=== Testo citato ===
Ma già prima dell’invasione della Sicilia, e cioè all’indomani della Operation Torch e della caduta del Nord Africa francese, con un telegramma del 18 novembre 1942 diretto al Presidente statunitense Roosevelt, il Primo Ministro britannico Churchill aveva segnalato che “tutti i centri industriali italiani dovrebbero essere attaccati in maniera intensiva, ogni sforzo dovrebbe essere fatto per renderli inabitabili e per terrorizzare e paralizzare la popolazione”. Come noto, Churchill continuò fino alla fine della guerra ad auspicare e rivendicare lo sterminio della popolazione civile attraverso i bombardamenti aerei, con particolare riferimento per la Germania – come attestato da decine di documenti storici. La decisione di bombardare Roma fu molto dibattuta. I Britannici si schierarono immediatamente a favore, mentre gli Americani ebbero inizialmente molte perplessità, derivanti sia dalla possibile reazione del mondo cattolico, anche negli USA, sia dall’immenso patrimonio archeologico ed artistico della città. Alla fine il Presidente Roosevelt ed Eisenhower acconsentirono, sotto la condizione – sostanzialmente rispettata – dell’adozione di ogni misura per evitare che il bombardamento colpisse il Vaticano ed il centro storico di Roma. E così, la mattina del 19 luglio 1943, 591 bombardieri statunitensi provenienti dalle basi nord africane sganciarono 9125 bombe, principalmente sullo scalo ferroviario di San Lorenzo e sull’aeroporto di Ciampino, con circa 3000 morti. I bombardamenti continuarono fino alla conquista di Roma del 4 giugno 1944, con un totale di 60.000 tonnellate di bombe sganciate sulla città.
=== Righe fornite ===
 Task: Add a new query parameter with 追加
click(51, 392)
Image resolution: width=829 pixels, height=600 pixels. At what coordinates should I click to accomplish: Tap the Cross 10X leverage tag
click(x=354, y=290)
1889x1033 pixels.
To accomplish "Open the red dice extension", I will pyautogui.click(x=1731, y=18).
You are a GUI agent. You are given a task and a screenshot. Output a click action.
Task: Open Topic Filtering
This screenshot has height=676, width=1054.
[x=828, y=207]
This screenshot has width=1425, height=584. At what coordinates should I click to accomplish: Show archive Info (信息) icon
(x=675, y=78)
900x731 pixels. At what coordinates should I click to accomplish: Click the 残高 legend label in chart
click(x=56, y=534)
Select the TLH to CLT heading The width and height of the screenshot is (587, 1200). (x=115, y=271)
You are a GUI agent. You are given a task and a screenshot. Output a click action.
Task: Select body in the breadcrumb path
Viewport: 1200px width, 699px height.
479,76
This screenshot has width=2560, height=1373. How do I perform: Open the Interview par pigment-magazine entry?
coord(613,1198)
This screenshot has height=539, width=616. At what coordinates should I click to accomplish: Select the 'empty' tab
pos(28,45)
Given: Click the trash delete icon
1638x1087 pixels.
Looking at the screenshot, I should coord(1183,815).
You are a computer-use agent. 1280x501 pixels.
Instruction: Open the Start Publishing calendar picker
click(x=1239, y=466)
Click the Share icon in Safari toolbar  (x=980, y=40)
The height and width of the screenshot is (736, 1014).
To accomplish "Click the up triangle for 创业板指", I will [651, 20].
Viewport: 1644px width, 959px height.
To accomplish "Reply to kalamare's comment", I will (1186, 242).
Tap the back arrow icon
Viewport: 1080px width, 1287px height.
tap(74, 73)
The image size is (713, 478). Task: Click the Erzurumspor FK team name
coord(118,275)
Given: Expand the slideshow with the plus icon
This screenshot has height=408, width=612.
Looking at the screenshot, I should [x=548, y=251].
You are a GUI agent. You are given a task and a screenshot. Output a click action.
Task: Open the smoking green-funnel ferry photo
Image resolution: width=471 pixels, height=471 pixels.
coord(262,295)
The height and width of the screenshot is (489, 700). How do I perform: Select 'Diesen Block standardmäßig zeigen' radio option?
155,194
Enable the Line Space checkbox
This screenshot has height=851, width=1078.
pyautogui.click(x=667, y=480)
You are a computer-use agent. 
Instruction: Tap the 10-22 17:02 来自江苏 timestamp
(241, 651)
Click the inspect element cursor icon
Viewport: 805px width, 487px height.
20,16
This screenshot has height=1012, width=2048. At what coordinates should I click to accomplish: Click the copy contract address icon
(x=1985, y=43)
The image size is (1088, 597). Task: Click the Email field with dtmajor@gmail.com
===
**Istruzioni dell'esercizio:** Secondo il testo citato, quanti bombardieri statunitensi sganciarono bombe su Roma la mattina del 19 luglio 1943?

**Soluzione:** 591 bombardieri statunitensi.